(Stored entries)
=-=-=

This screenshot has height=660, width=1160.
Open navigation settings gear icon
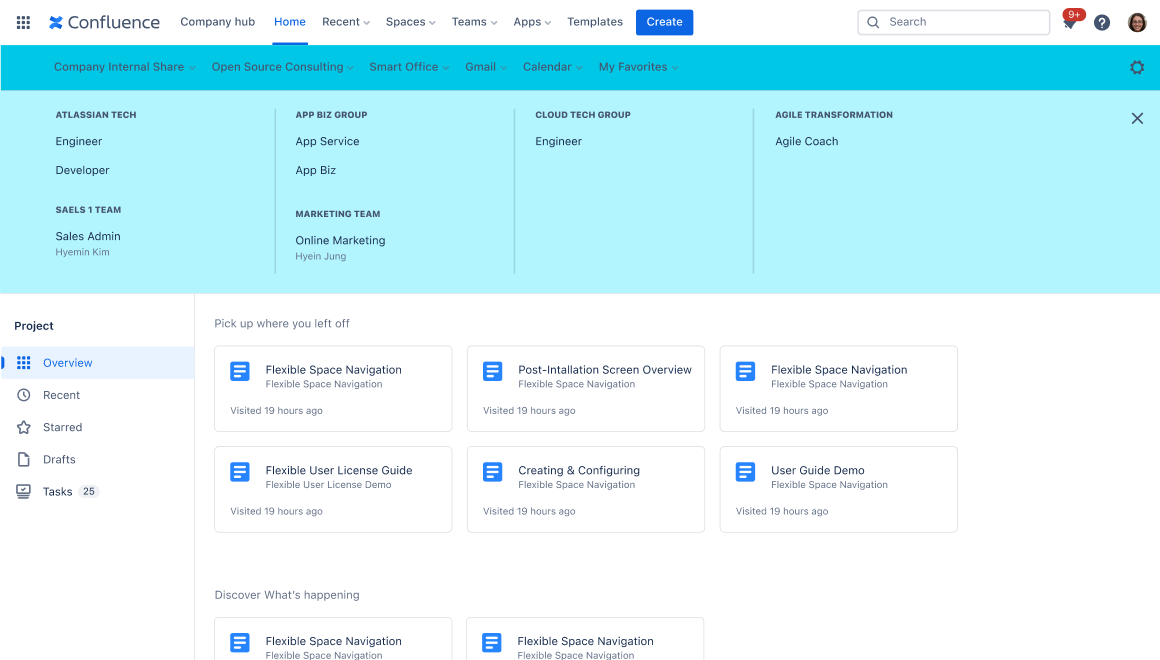1137,67
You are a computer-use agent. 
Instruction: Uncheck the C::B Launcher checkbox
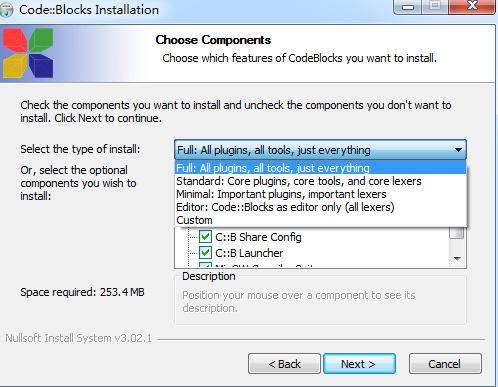(205, 253)
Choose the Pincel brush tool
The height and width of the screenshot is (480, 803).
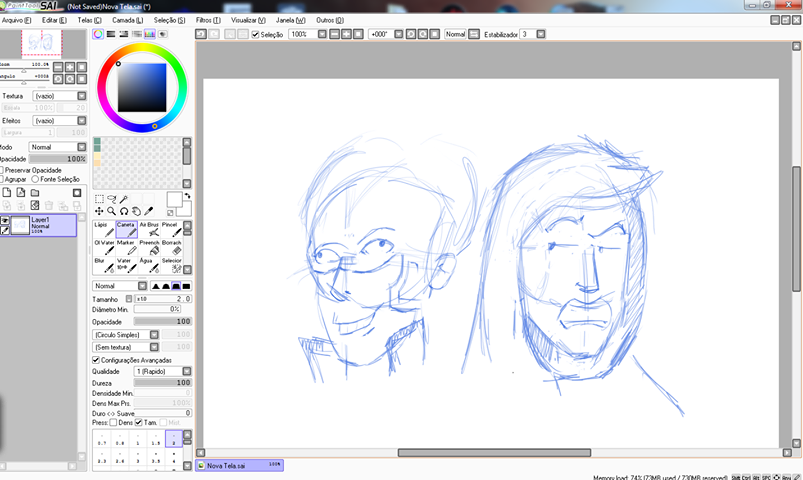172,230
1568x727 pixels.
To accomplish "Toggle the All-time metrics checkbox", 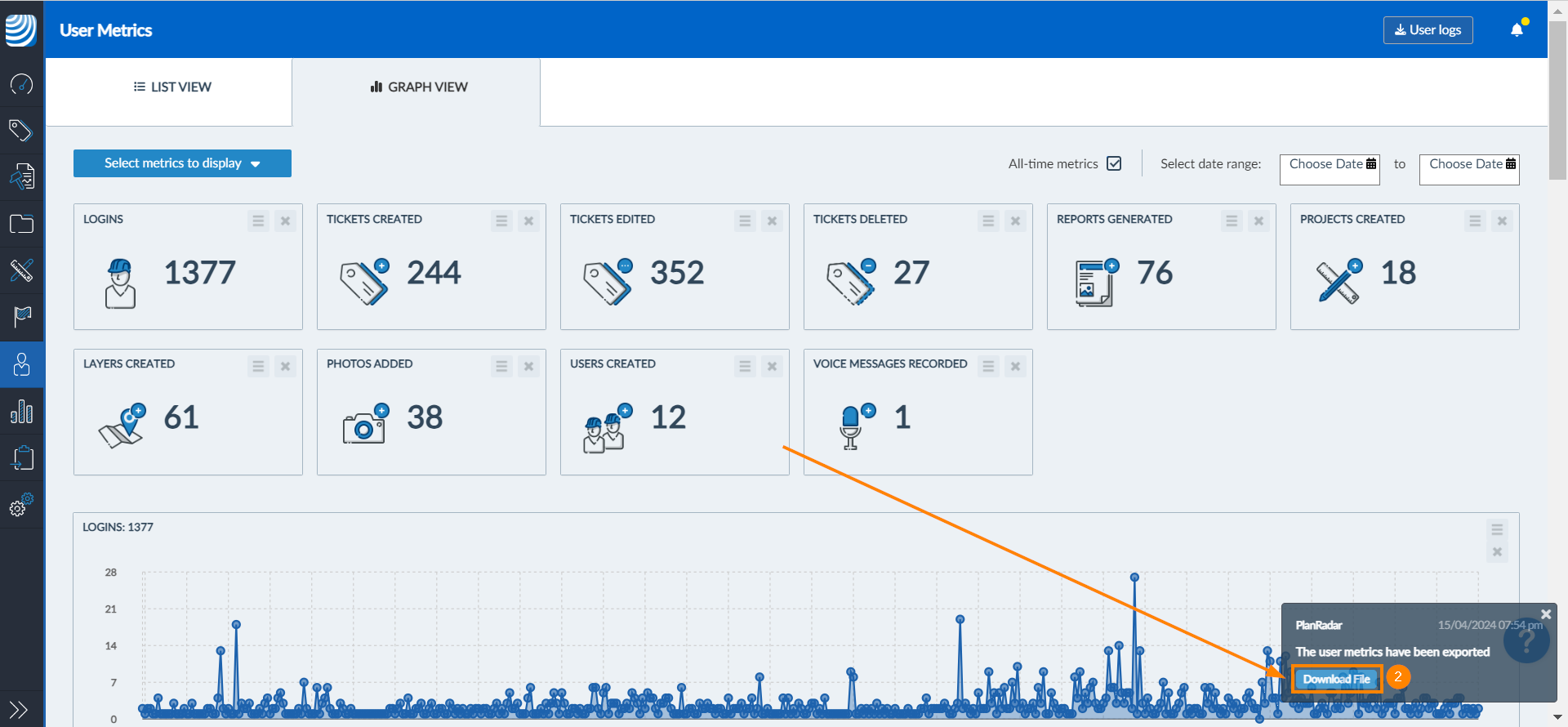I will pos(1114,163).
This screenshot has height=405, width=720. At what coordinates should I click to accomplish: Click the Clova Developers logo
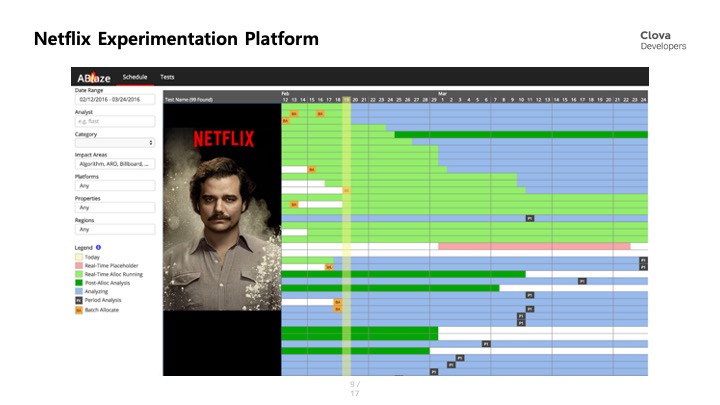click(663, 40)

=-=-=

**Instructions to follow:**
Although the records above contain pictures, the copy must not; set down exactly the lines from the one with "You are a computer-use agent." up to and including the one with "1568x727 pixels.".

**Your response:**
You are a computer-use agent. 
Instruction: Uncheck the C::B Launcher checkbox
(205, 253)
Choose the Pincel brush tool
The height and width of the screenshot is (480, 803).
172,230
1568x727 pixels.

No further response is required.